Wednesday, December 19, 2018

The Rottweiler woman

There's a woman in my neighborhood I call "the Rottweiler woman." She lives near me, but she doesn't have a home. She lives on the street, napping during the day in a parking lot near a pharmacy and grocery store and storage facility, and sleeping in entryways of banks or the patio of a coffee shop. She has a unit in the storage facility, so she's able to change clothes and keep some goods. She must get some sort of disability or social security or other form of income. She's able to keep body and soul together. She neither begs nor scavenges. At least, I've never seen her doing either.
I call her "the Rottweiler woman," because she has the sweetest—he's also a bit scary if you don't know them—middle-aged Rottweiler. She also has a beautiful parrot who lives in his cage on her cart. She loves them and feeds them and grooms them. The Rottweiler sleeps beside her on the ground when she's napping or bedded down for the night. He watches over her and protects her, as any dog would do.
The Rottweiler woman isn't visibly more ill than most of the people I see every day, though I don't know all her problems or history. She reminds me of people I knew and worked with in the year between university and grad school, when I volunteered at a clinic for the homeless and a soup kitchen. So many of those people were just on the edge of keeping their lives together. They could make it if they got the right sort of support, but if too many demands were put on them, things would fall apart.
I don't know if that's her situation or not. I talk to her regularly. We talk about our dogs and she lets me see glimpses of her past, but it's not my place to pry. I hope I do get to know more about her, maybe even her name.
Yesterday, I stopped to talk to her as she was eating her lunch and I was on my way to mine. We chatted for a few minutes about her dog and the younger of mine and injuries they've suffered. She talked to me of the efficacy of her prayers in the past. And, she apologized for taking up my time, as if my time were more valuable than hers or she wasn't worth human interaction. (It's perhaps worth noting that she doesn't seem to have a network of other homeless people as many on the streets do.) As I left my lunch, she was still on the patio and I chatted a little more. Her dog came to smell my pants, picking up the scent of my dogs. She apologized again. As I was leaving, she chided the dog softly for not letting her talk to people.
I don't have some overarching point in this story, except to remind myself and whoever might read this of two things: a society in which people live on the streets is objectively a bad society (this is something Plato recognized in the Republic) and those people who live on the streets are people.

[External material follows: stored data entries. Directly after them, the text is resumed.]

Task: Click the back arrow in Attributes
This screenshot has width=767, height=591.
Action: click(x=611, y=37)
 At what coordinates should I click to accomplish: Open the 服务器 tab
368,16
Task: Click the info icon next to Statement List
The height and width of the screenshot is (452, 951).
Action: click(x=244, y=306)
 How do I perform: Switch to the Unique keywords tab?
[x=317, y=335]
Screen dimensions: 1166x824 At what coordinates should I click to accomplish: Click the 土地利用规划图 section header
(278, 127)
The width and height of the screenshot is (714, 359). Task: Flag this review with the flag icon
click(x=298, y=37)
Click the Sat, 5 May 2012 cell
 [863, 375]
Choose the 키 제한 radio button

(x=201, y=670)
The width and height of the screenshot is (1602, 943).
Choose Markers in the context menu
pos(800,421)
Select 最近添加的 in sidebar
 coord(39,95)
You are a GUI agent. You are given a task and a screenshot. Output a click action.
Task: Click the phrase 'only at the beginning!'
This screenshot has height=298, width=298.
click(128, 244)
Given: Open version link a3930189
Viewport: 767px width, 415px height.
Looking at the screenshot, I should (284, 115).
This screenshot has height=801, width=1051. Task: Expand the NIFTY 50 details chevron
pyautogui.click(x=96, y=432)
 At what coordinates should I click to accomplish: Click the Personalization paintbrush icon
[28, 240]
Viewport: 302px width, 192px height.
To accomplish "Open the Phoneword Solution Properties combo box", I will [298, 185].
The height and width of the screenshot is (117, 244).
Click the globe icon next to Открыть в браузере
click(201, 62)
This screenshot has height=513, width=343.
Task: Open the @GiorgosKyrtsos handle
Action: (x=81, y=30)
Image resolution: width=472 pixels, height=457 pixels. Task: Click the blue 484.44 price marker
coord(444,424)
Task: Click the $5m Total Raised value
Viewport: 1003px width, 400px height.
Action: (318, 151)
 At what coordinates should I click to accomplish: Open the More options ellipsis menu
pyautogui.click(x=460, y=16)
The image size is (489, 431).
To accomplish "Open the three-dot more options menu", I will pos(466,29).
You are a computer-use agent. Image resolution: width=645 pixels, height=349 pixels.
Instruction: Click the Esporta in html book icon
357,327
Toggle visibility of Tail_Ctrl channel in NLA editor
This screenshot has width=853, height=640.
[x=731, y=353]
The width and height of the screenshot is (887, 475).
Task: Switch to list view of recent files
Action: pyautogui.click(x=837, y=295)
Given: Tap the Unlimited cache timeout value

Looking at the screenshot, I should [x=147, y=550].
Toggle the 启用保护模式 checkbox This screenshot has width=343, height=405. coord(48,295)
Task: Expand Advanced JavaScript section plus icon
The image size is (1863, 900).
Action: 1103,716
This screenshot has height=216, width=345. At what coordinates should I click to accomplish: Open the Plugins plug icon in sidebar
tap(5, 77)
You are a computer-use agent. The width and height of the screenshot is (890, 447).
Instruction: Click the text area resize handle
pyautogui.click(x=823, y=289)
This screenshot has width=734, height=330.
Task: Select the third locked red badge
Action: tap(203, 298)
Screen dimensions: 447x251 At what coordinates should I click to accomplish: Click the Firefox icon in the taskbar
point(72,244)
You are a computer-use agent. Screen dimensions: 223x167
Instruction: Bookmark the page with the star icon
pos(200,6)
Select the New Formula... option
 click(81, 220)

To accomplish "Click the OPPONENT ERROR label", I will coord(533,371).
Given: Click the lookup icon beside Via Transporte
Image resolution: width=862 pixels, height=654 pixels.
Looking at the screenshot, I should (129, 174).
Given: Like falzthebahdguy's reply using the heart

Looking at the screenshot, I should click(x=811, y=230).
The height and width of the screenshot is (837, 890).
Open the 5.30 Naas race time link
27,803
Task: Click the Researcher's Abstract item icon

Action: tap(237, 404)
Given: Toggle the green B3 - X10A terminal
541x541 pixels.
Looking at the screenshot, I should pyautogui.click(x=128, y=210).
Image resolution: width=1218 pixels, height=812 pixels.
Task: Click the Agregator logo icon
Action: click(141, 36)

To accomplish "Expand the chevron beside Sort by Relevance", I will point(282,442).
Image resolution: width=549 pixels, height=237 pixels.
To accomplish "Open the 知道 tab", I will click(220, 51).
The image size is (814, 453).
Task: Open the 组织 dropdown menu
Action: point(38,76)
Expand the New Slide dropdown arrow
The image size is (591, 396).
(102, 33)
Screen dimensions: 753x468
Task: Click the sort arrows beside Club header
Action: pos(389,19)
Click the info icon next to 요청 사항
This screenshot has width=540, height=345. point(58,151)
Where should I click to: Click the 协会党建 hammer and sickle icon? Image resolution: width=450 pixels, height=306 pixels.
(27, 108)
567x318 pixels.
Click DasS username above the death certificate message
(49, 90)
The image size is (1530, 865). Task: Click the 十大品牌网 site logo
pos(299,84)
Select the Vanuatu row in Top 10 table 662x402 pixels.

There is a tradition in at least some forms of Buddhism to see the Buddha-nature in everyone you meet. There is a tradition in at least some forms of Christianity to see Christ in everyone you meet. There are, I take it, similar tropes in other religions and traditions. I think they get something both very right and a little bit wrong. What they get right is to see the inherent value in every human being—that kernel of Kantian dignity that Schopenhauer couldn't find—and I think it is all too easy to look past certain people—the homeless, the suffering, the elderly, the disabled, the unloved, the discriminated against, the stranger, the poor, the prisoner—and by averting our eyes deny them their dignity and their place in community with us. I'm not sure the right way to do this is by seeing Christ or Buddha in them, though. That's too abstract, too mystical. We need to see the them in them, the particularity, but also the value in that particularity.
I think a lot about loneliness. I think it's perhaps the defining characteristic of human life. Maybe it's not the only one. Maybe it's only a characteristic of a certain kind of modern, deracinated life. But, we are the kinds of beings who need connection and, I think, we're the kinds of beings who realize that we are individuals. That is, we are self-conscious in a way other animals don't seem to be.
I'm lonely and I'm surrounded with people much of the time. These are people who are required to pay me respect and attention. I go home to a comfortable home—I live in comfort while others live on the streets—and I have a husband who loves me. And, there are the two dogs.
We have a duty not only to see the dignity in others, but to bridge our divides and help the lonely to be less lonely. To help all of us be, at the least, alone together. Or, as EM Forster had it, to "Only Connect."